↓

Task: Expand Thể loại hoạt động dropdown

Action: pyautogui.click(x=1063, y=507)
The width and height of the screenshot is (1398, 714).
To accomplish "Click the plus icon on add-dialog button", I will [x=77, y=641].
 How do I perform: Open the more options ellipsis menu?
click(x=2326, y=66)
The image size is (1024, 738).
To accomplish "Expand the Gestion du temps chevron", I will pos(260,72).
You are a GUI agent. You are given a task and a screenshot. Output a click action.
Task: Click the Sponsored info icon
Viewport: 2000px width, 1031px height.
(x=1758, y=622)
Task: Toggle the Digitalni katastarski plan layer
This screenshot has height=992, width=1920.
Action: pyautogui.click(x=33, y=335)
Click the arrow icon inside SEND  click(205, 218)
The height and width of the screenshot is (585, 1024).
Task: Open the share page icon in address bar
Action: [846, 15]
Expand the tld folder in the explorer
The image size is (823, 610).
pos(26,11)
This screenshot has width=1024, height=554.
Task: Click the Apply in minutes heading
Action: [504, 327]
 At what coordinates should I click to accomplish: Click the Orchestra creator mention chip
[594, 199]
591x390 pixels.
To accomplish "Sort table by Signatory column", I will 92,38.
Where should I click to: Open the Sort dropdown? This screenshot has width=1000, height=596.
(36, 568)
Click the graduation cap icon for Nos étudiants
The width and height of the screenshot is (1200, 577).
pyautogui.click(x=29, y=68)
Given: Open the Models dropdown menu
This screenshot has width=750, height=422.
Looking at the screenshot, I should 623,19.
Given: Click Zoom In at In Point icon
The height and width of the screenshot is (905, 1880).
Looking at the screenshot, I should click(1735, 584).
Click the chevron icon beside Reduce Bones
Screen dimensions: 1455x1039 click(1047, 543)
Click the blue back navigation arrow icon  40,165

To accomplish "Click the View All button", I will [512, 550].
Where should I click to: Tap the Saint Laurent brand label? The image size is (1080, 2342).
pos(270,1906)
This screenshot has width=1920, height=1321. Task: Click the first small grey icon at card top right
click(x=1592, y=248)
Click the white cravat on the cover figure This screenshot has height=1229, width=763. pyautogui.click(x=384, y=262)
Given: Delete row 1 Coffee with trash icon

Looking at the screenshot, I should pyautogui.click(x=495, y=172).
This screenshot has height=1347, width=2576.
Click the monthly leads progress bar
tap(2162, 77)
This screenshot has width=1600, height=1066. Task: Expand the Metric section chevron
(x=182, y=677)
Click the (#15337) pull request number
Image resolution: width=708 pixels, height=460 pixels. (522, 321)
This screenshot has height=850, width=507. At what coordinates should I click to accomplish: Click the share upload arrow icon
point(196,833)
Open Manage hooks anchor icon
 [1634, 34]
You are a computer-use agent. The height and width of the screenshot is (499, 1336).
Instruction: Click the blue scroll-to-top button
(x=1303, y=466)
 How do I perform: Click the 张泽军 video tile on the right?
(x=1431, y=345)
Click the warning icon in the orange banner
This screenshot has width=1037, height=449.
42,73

↑

• TASK REQUIREMENTS: For the material above, reproduce exactly the lines from the line with "The image size is (823, 610)." to the line with "Given: Open the Models dropdown menu", inclusive, and exclude all others.

• TASK OUTPUT:
The image size is (823, 610).
pos(26,11)
This screenshot has width=1024, height=554.
Task: Click the Apply in minutes heading
Action: [504, 327]
 At what coordinates should I click to accomplish: Click the Orchestra creator mention chip
[594, 199]
591x390 pixels.
To accomplish "Sort table by Signatory column", I will 92,38.
Where should I click to: Open the Sort dropdown? This screenshot has width=1000, height=596.
(36, 568)
Click the graduation cap icon for Nos étudiants
The width and height of the screenshot is (1200, 577).
pyautogui.click(x=29, y=68)
Given: Open the Models dropdown menu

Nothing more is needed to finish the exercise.